Time-Series Databases
What Is Time-Series Data?
Time-series data is a sequence of data points indexed by time, typically collected at regular intervals.
Characteristics:
- High write volume (millions of points per second possible)
- Writes are almost always appends (no updates to past data)
- Data is queried by time ranges
- Recent data accessed most; old data can be compressed or downsampled
- Queries are often aggregations: avg, max, min, rate, percentile over time windows
Use cases:
- Application metrics (CPU, memory, request latency)
- IoT sensor data (temperature, pressure, GPS)
- Financial tick data (stock prices, order flow)
- Infrastructure monitoring (server health)
- Business KPIs (revenue per hour, signups per day)
Why Not Use a Relational DB?
-- Naive approach in PostgreSQL
CREATE TABLE metrics (
id BIGSERIAL,
metric VARCHAR(100),
value DOUBLE PRECISION,
timestamp TIMESTAMPTZ,
tags JSONB
);
-- Problems at scale:
-- 1. Index grows without bound → slow inserts
-- 2. No time-based partitioning by default
-- 3. No automatic retention policies
-- 4. No time-series specific aggregation functions
-- 5. Storing duplicate metric names wastes space
Time-series databases address all of these.
TimescaleDB
PostgreSQL extension that adds time-series superpowers. Fully SQL compatible.
Hypertables
-- Create a regular table first
CREATE TABLE metrics (
time TIMESTAMPTZ NOT NULL,
device TEXT NOT NULL,
metric TEXT NOT NULL,
value DOUBLE PRECISION NOT NULL
);
-- Convert to hypertable (auto-partitions by time)

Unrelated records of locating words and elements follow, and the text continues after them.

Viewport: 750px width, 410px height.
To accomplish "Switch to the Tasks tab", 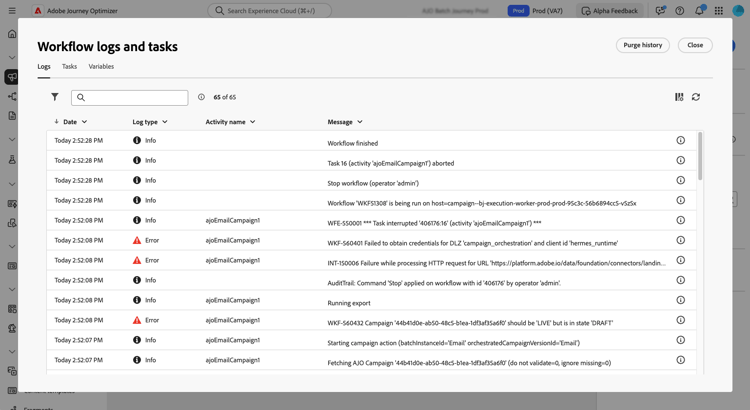I will pos(69,67).
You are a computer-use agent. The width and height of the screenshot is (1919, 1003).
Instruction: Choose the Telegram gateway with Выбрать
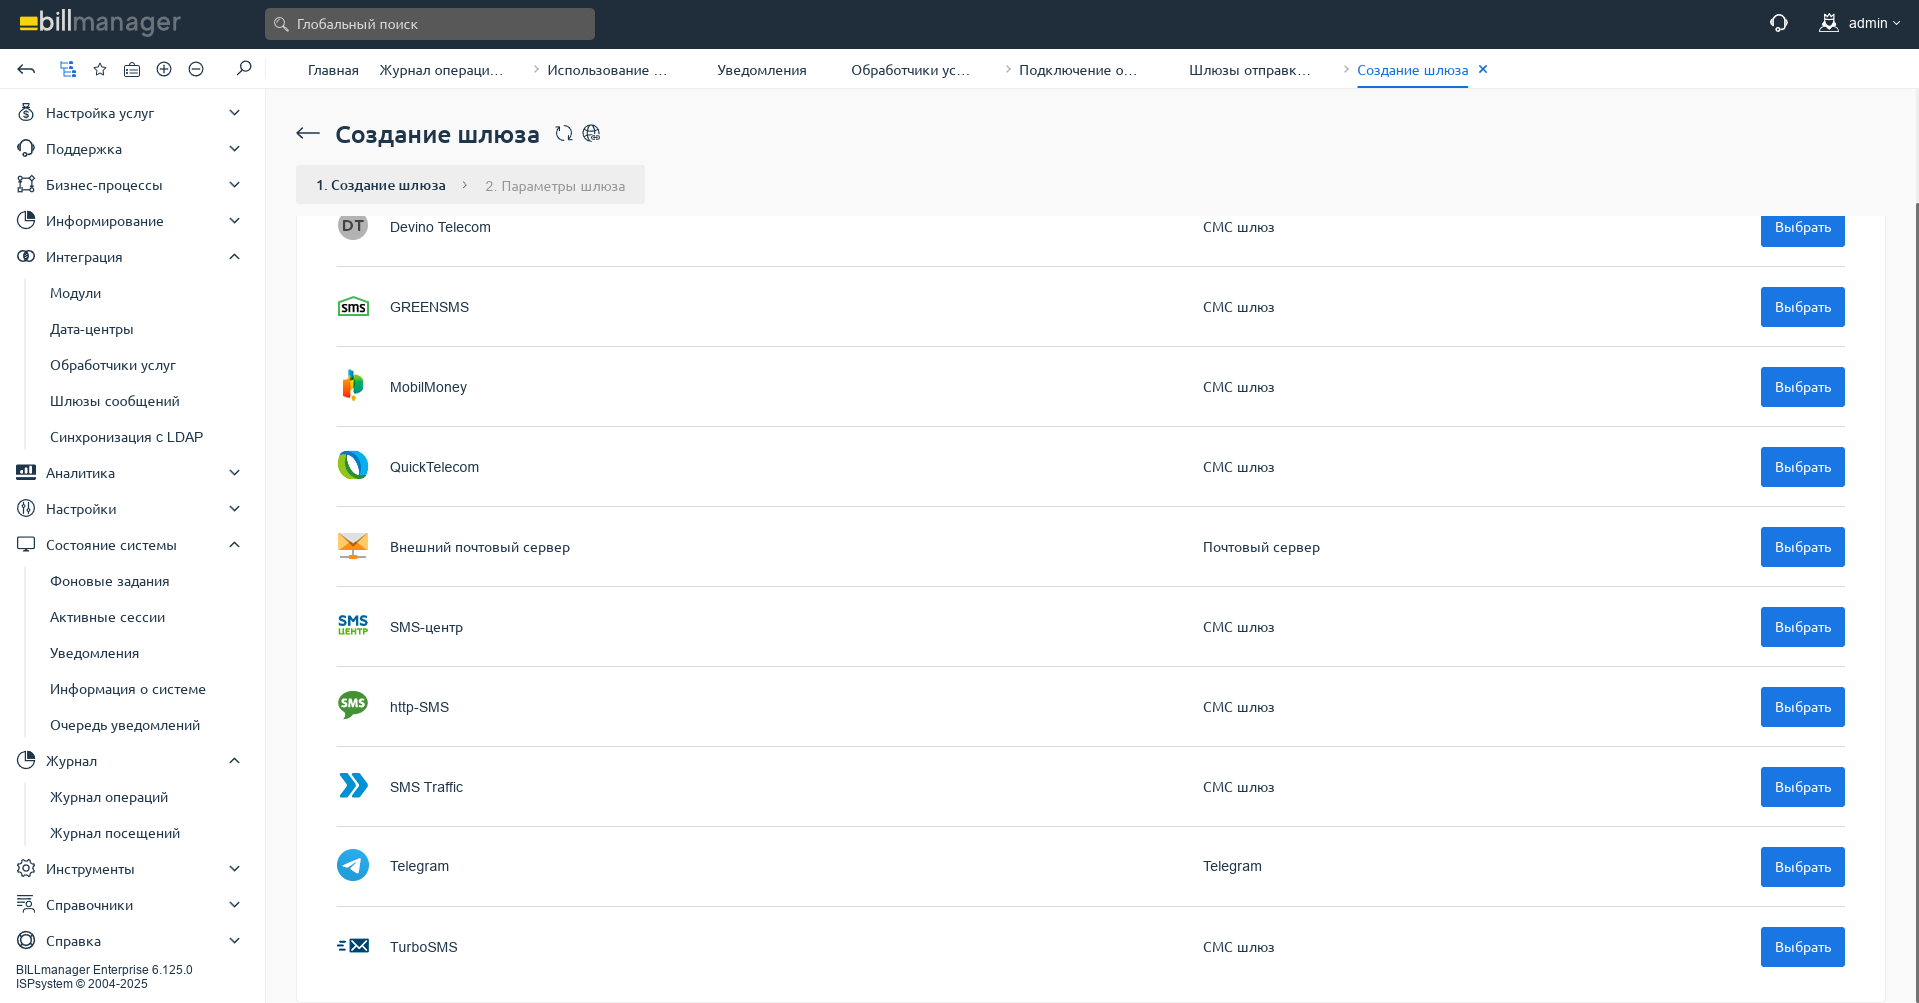click(x=1802, y=867)
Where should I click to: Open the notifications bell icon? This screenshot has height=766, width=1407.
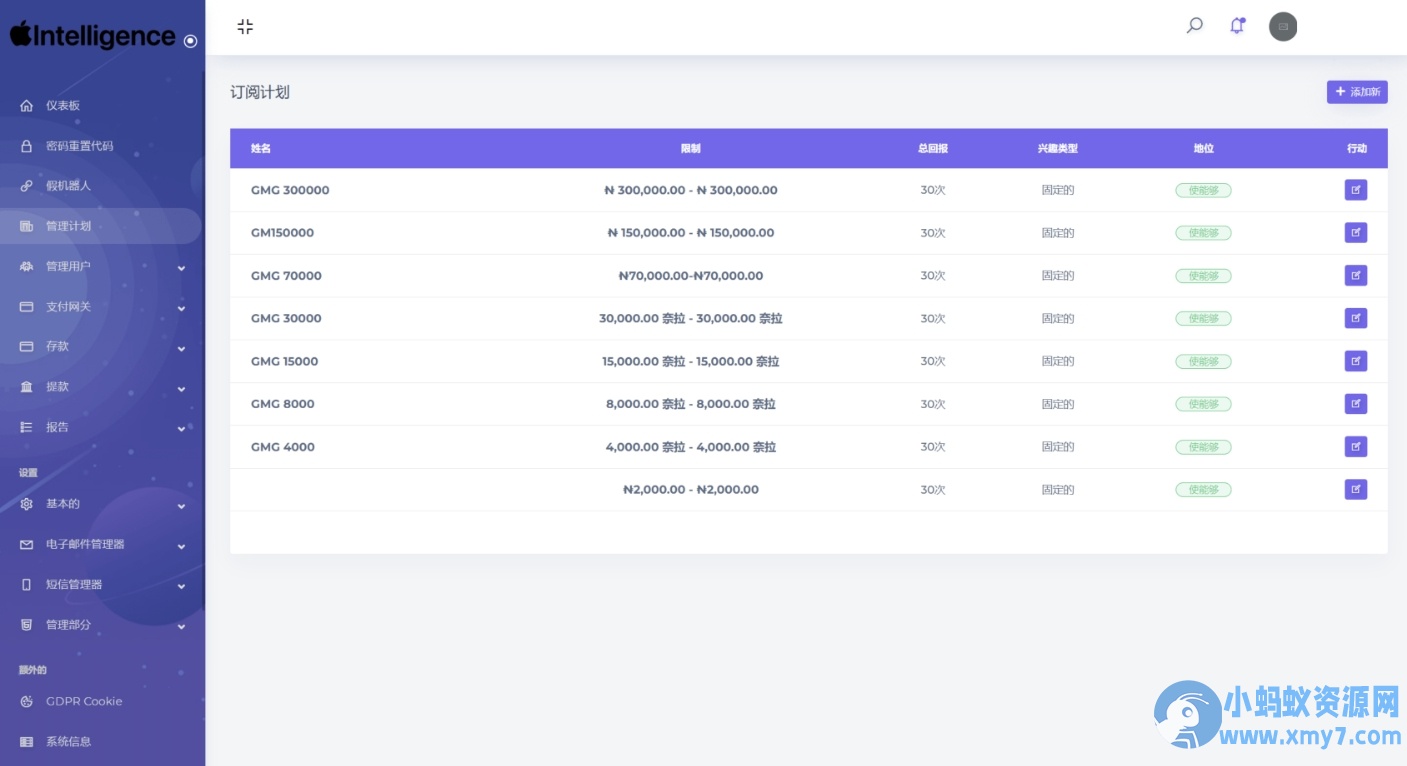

SELECT create_hypertable('metrics', 'time',
chunk_time_interval => INTERVAL '1 day');
-- Timescale automatically creates "chunks" (partitions)
-- Each chunk = one day of data → indexes stay small
-- Old chunks can be compressed/archived independently
Continuous Aggregates (Materialized Views)
-- Pre-aggregate hourly averages automatically
CREATE MATERIALIZED VIEW metrics_hourly
WITH (timescaledb.continuous) AS
SELECT
time_bucket('1 hour', time) AS hour,
device,
metric,
AVG(value) AS avg_value,
MAX(value) AS max_value,
MIN(value) AS min_value,
COUNT(*) AS sample_count
FROM metrics
GROUP BY 1, 2, 3;
-- Auto-refresh policy
SELECT add_continuous_aggregate_policy('metrics_hourly',
start_offset => INTERVAL '2 hours',
end_offset => INTERVAL '10 minutes',
schedule_interval => INTERVAL '30 minutes');
Compression
-- Compress chunks older than 7 days (columnar + delta/gorilla encoding)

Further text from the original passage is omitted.